Für seine Forschungen wurden Willoweit zahlreiche wissenschaftliche Ehrungen und Mitgliedschaften zugesprochen. Im Jahr 2000 wurde er Mitglied der Historischen Kommission der Bayerischen Akademie der Wissenschaften. Außerdem war er Mitglied in der Kommission für bayerische Landesgeschichte, der Preußischen Historischen Kommission und dem Alemannischen Institut. Ihm wurde für seine Verdienste um die Erforschung und Vermittlung der deutschen Rechtsgeschichte der Brüder-Grimm-Preis der Philipps-Universität Marburg (2002) verliehen. Für seine Arbeit im Bereich der Rechtsgeschichte wurde ihm von der Universität Münster 2012 der Ernst-Hellmut-Vits-Preis zugesprochen. Außerdem erhielt er die Verfassungsmedaille des Freistaats Bayern in Silber (2010) und den Bayerischen Verdienstorden (2011). Er wurde 2010 Ehrenmitglied der Historischen Kommission für ost- und westpreußische Landesforschung.
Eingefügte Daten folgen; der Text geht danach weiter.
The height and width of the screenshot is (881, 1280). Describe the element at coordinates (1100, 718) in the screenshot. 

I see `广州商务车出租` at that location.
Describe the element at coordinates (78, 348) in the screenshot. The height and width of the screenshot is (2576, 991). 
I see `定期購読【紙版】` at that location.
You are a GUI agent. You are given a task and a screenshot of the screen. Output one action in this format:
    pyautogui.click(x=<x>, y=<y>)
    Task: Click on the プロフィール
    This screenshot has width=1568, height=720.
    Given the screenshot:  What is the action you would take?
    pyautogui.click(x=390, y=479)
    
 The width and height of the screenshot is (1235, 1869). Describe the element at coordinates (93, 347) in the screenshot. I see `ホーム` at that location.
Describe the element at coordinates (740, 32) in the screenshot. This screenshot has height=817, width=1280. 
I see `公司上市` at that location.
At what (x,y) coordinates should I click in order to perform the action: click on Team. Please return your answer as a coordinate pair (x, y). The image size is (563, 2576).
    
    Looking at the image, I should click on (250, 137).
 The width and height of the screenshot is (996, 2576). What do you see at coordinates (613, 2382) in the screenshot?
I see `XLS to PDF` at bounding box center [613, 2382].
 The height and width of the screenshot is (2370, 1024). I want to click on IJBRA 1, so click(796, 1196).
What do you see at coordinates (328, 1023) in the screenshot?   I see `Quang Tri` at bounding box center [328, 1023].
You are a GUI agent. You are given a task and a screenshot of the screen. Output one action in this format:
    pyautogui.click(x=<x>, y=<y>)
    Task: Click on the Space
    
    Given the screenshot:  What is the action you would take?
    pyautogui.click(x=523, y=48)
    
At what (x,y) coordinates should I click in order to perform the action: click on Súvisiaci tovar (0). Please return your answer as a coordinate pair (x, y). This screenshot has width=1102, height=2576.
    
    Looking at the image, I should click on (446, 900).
Die Juristische Fakultät der Universität Tübingen verlieh ihm 2011 für seine Forschungen auf dem Gebiet der modernen Staatsbildung die Ehrendoktorwürde.[4] Im Jahr 2013 wurde er Ehrensenator der Julius-Maximilians-Universität Würzburg.

Schriften (Auswahl)

Aufsatzsammlungen

  • Staatsbildung und Jurisprudenz. Spätmittelalter und frühe Neuzeit. Gesammelte Aufsätze 2003–2016 (= Würzburger rechtswissenschaftliche Schriften. Bd. 105). Ergon Verlag, Baden-Baden 2019, ISBN 978-3-95650-551-5.
  • Staatsbildung und Jurisprudenz. Spätmittelalter und frühe Neuzeit. Gesammelte Aufsätze 1974–2002 (= Bibliotheca eruditorum. Bd. 32). 2 Bände. Keip, Stockstadt am Main 2009, ISBN 978-3-8357-0999-7.

Monographien

  • Reich und Staat. Eine kleine deutsche Verfassungsgeschichte (= Beck'sche Reihe. Bd. 2776). Beck, München 2013, ISBN 978-3-406-64615-7.
  • Standesungleiche Ehen des regierenden hohen Adels in der neuzeitlichen deutschen Rechtsgeschichte. Rechtstatsachen und ihre rechtliche Beurteilung unter besonderer Berücksichtigung der Häuser Bayern und Pfalz (= Bayerische Akademie der Wissenschaften. Philosophisch-Historische Klasse. Sitzungsberichte. Jg. 2004, H. 5). Beck, München 2004, ISBN 3-7696-1629-4.
  • mit Heinz Teufel: Land am Kurischen Haff. Ellert und Richter, Hamburg 2000, ISBN 3-89234-929-0.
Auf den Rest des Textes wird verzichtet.